Reste à charge : les coûts invisibles

Paris, le mardi 26 novembre 2019 - Les dépenses de santé laissées à la charge des Français comptent parmi les moins élevées du monde. Notre système de sécurité sociale associé à celui des mutuelles (qui représentent un coût non négligeable pour les assurés même si désormais les salariés bénéficient obligatoirement d’une couverture complémentaire) restreignent le « reste à charge » moyen à 214 euros par Français et par an. Ce montant connaît ces dernières années une évolution à la baisse.

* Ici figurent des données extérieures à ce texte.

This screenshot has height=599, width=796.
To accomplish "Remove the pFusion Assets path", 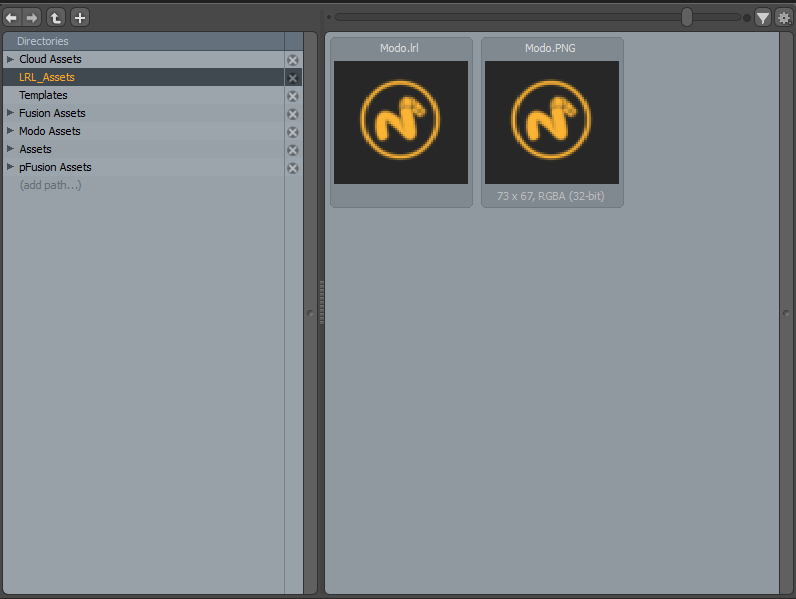I will 293,168.
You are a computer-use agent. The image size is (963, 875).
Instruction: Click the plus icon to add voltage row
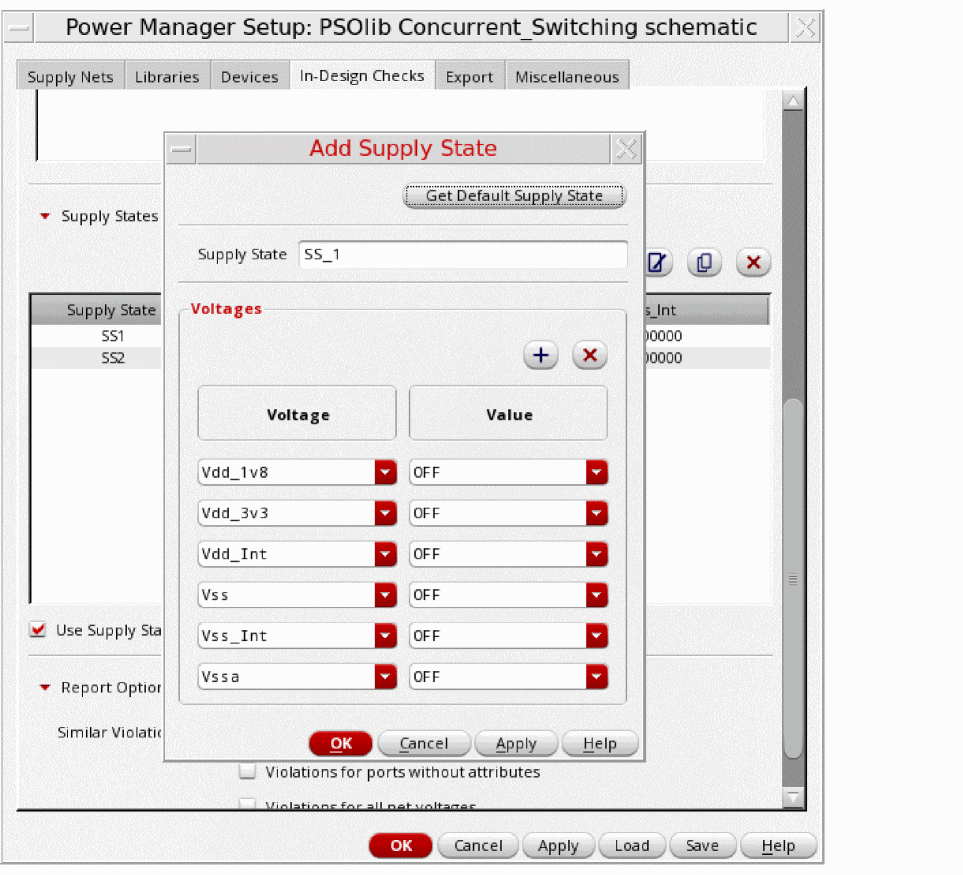(541, 356)
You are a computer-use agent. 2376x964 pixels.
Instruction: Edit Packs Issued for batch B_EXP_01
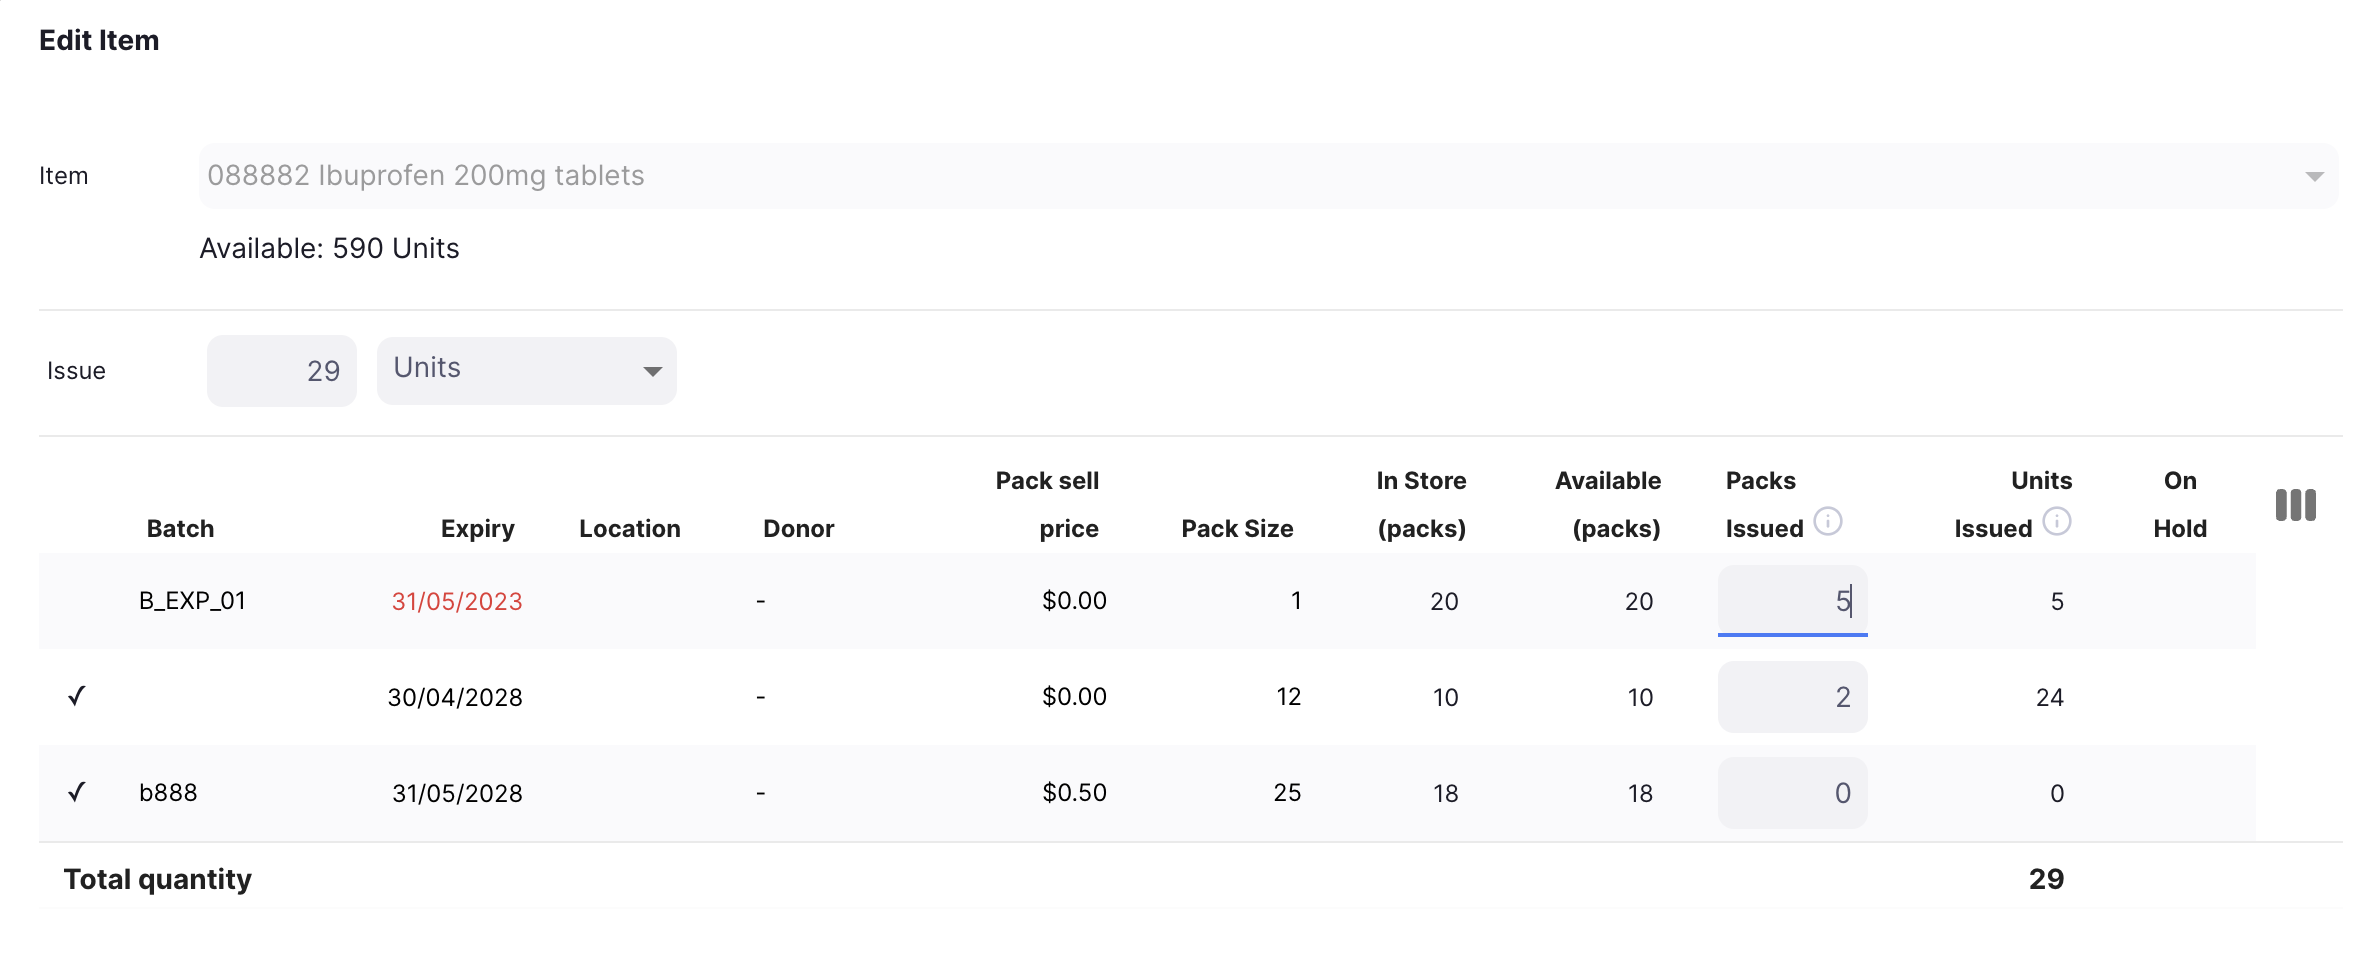pos(1792,601)
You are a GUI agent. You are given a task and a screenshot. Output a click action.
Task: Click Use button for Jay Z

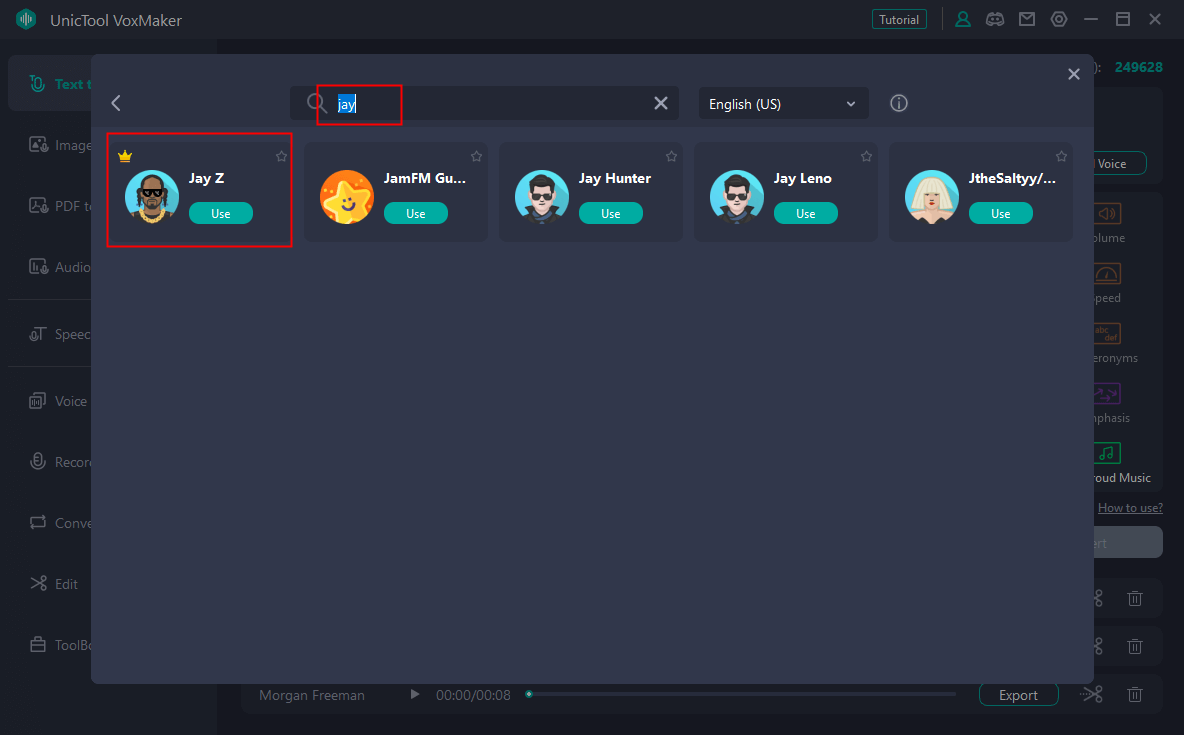coord(221,213)
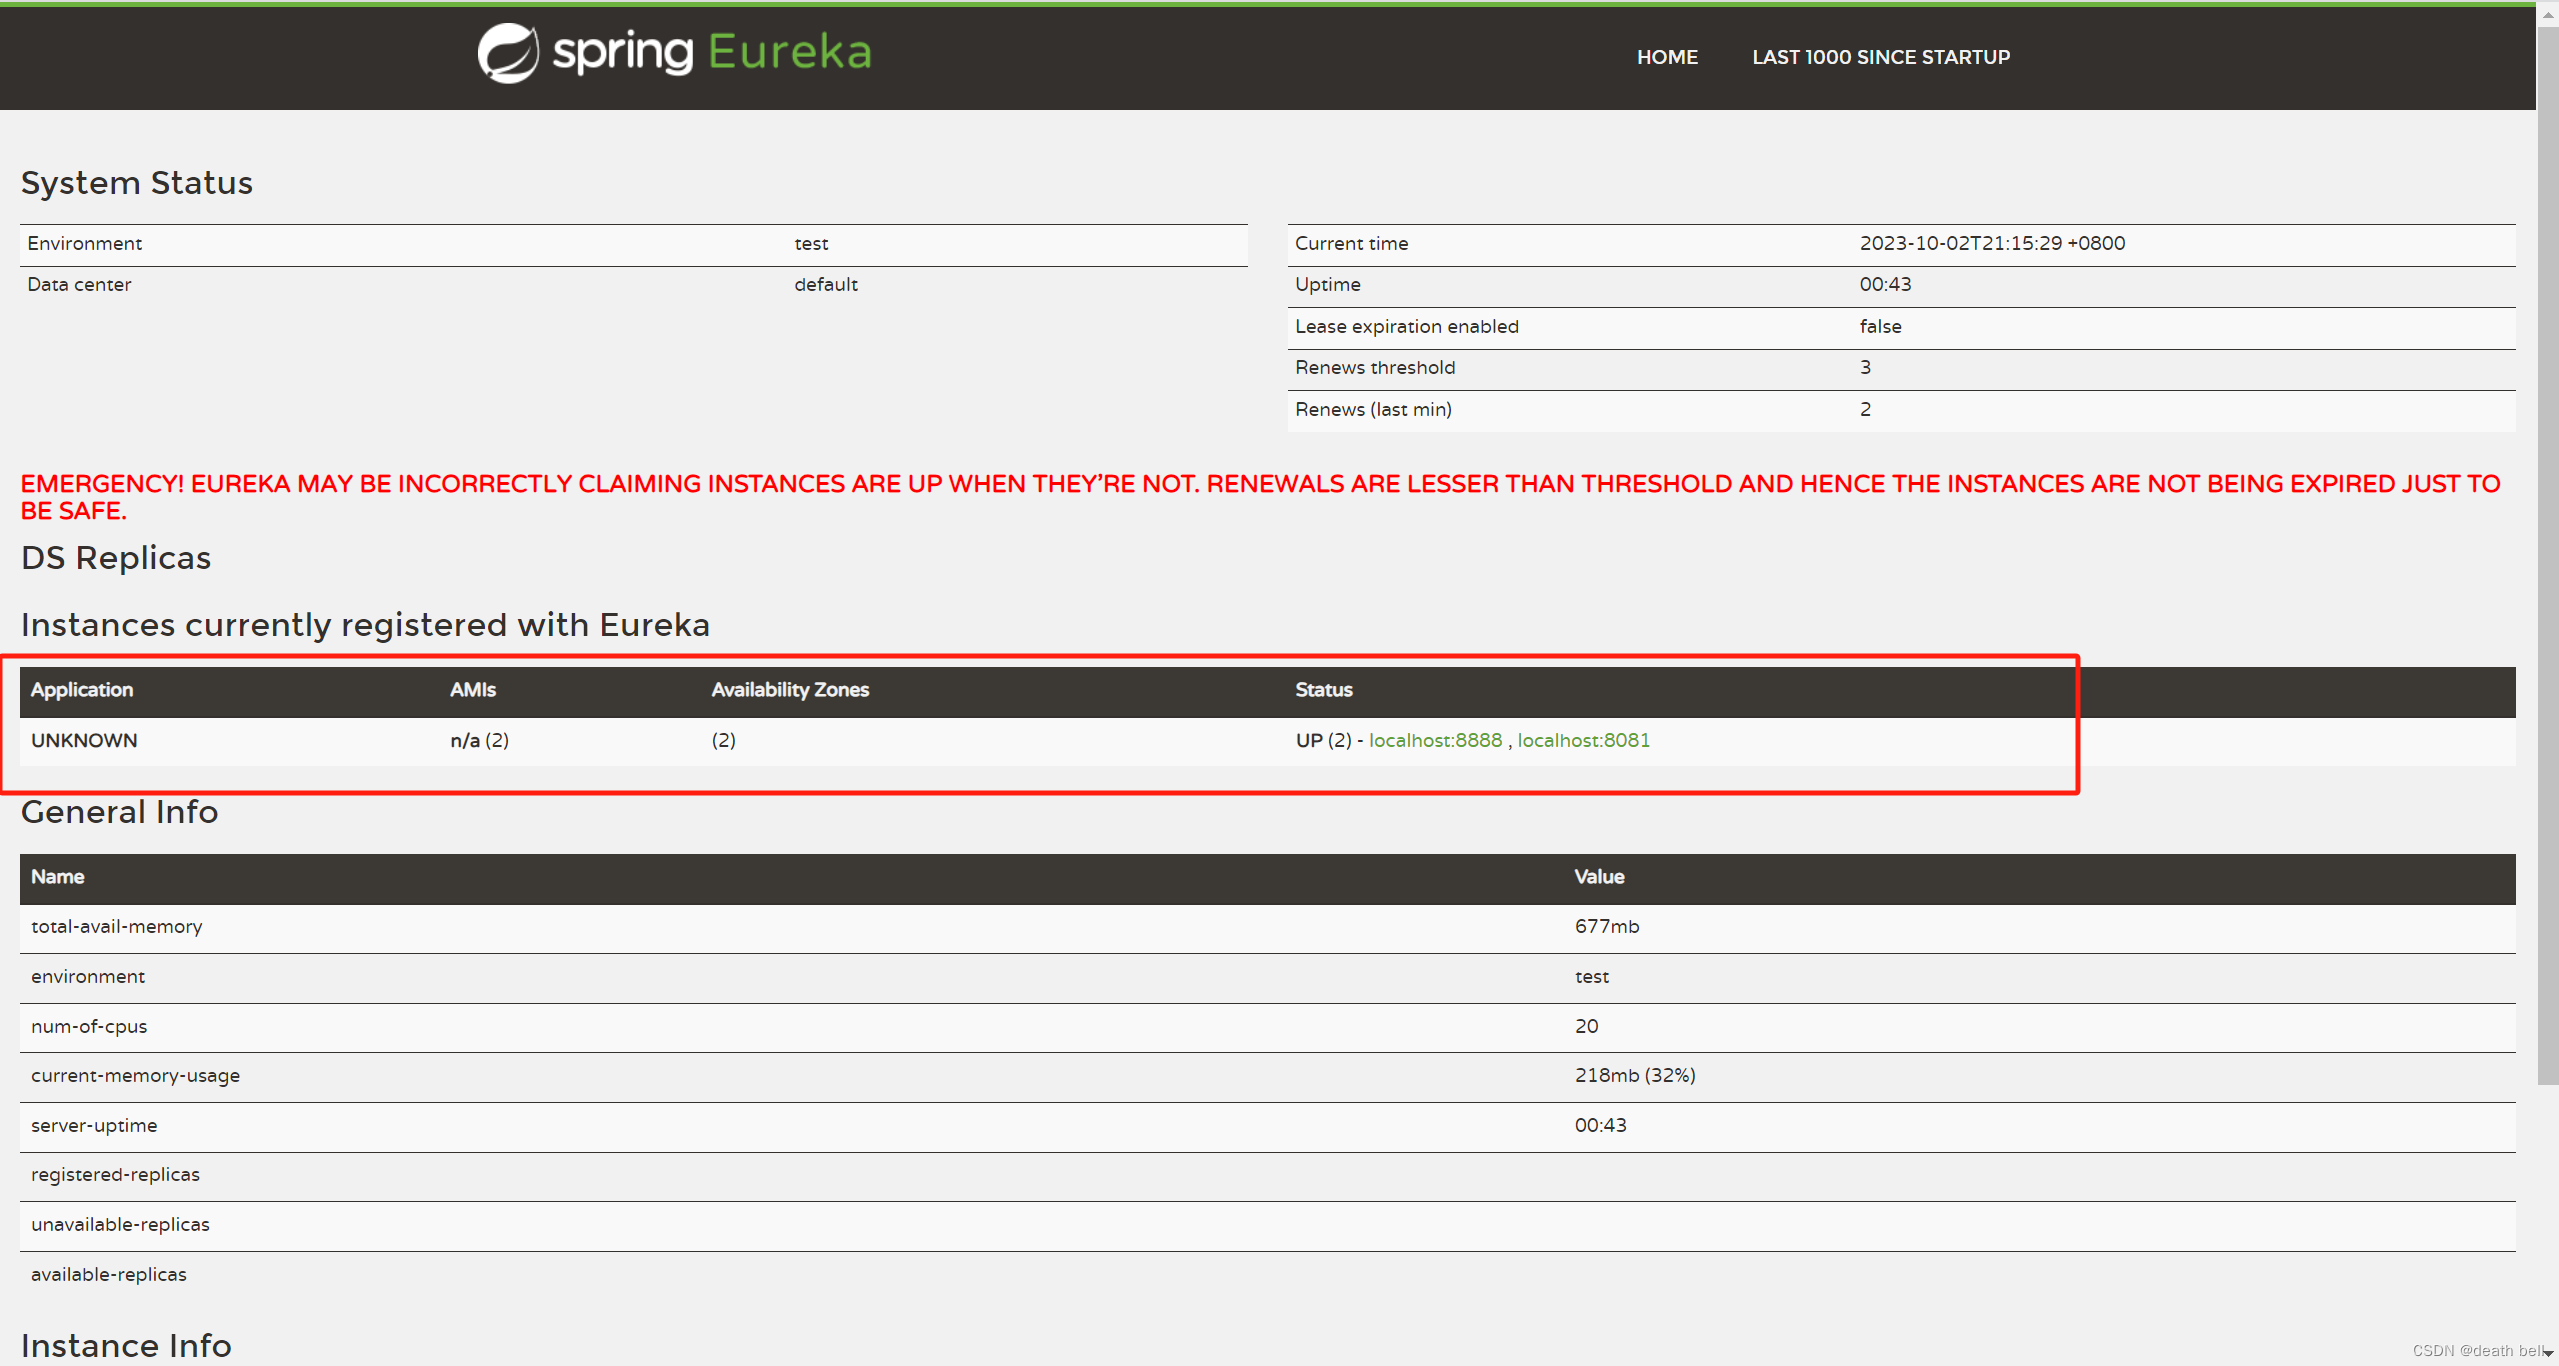
Task: Click the Lease expiration enabled false value
Action: (1880, 326)
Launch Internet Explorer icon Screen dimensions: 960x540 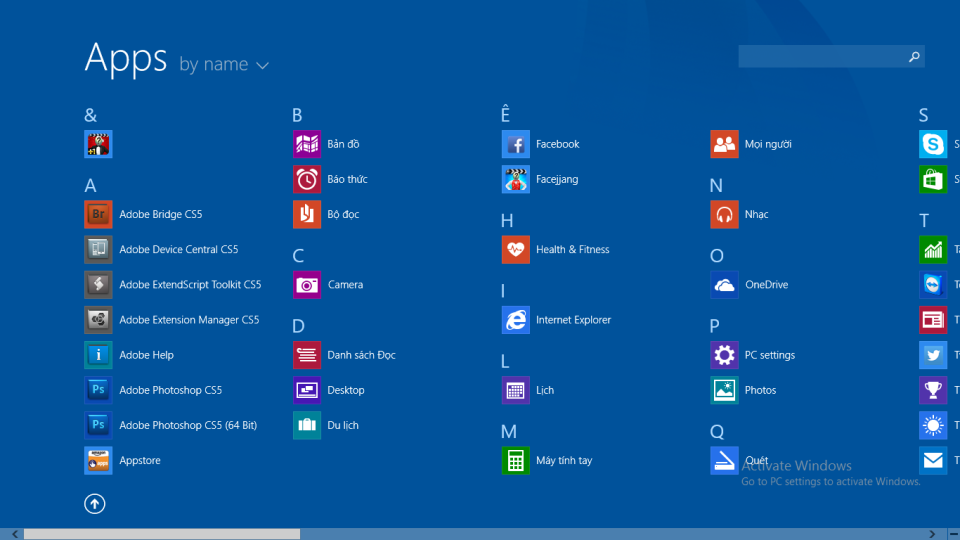pyautogui.click(x=515, y=320)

Un équilibre financier ébranlé par des frais élevés

Parallèlement à ce panorama global, il est connu que certains secteurs de soins sont associés à des restes à charge bien plus élevés, tels les soins dentaires et d’optique et l’acquisition d’audioprothèse. C’est pour répondre à cette particularité que le gouvernement a mis en place des dispositifs spécifiques, notamment des paniers de soins, qui ont contribué à la mise en place d’une offre garantie sans reste à charge (ou avec un reste à charge limité). Mais au-delà de ces dépenses particulières, les patients atteints de maladies chroniques ou de handicaps sont exposés à de nombreuses dépenses qui ne sont pas toujours comptabilisées dans les frais de santé mais qui sont néanmoins inextricablement liés à leur situation sanitaire. Il s’agit des coûts de transport pour se rendre à certaines consultations, de différents dispositifs médicaux non-inscrits dans les classifications communes et donc exclus de toute prise en charge ou encore de produits qualifiés de confort, mais qui revêtent néanmoins pour de nombreux malades un aspect indispensable. Ces différents frais ont été regroupés par l’association de patients France Assos Santé sous le terme de « restes à charge invisibles ». Cela inclut, les frais de transports, d’hébergement pour des soins éloignés de son habitation, d’emploi d’une aide à domicile, les séances de psychologue, diététicienne ou ergothérapeute ou encore le surcoût lié à l’alimentation ou aux produits d’hygiène spécifiques. L’association a conduit une enquête en ligne pour mieux évaluer ces restes à charge invisibles, enquête adressée en priorité à des personnes handicapées et/ou atteintes de pathologies chroniques. Quelques 351 sujets ont répondu.

Leur témoignage ne saurait bien sûr constituer une étude objective, mais il permet néanmoins de « montrer à quel point le montant réel des restes à charge en santé reste sous-évalué » insiste France Assos Santé. En effet, « le montant moyen déclaré par les répondants pour ces RAC dits invisibles » s’élève à 1 000 euros en moyenne par an et par personne et pour 22 % d’entre elles plus de 1 500 euros, des résultats dont l’association rappelle qu’ils ne sont pas « représentatifs ». Cependant, pour les personnes ayant participé à l’étude, ces coûts ont des conséquences directes : plus de 70 % indiquent ainsi avoir renoncé à des dépenses de santé à cause de ces frais et plus de la moitié assurent être en difficulté financière à cause des frais qu’ils doivent assumer. D’ailleurs, un quart d’entre eux ont eu recours à des ressources extérieures (crédit ou sollicitation de proches).

Une prise de conscience nécessaire

Face à ces constatations, France Assos Santé souhaite que le gouvernement soit davantage sensibilisé à ces spécificités afin que soient éventuellement mis en place des dispositifs spécifiques pour la prise en charge de certains frais (telles les consultations de professionnels non médicaux par exemple). Cependant, les pouvoirs publics ne sont pas totalement inconscients de ce phénomène et proposent régulièrement des réflexions pour réduire certains frais, comme en témoigne par exemple le récent remboursement des perruques pour les patients victimes d’effets secondaires de chimiothérapie.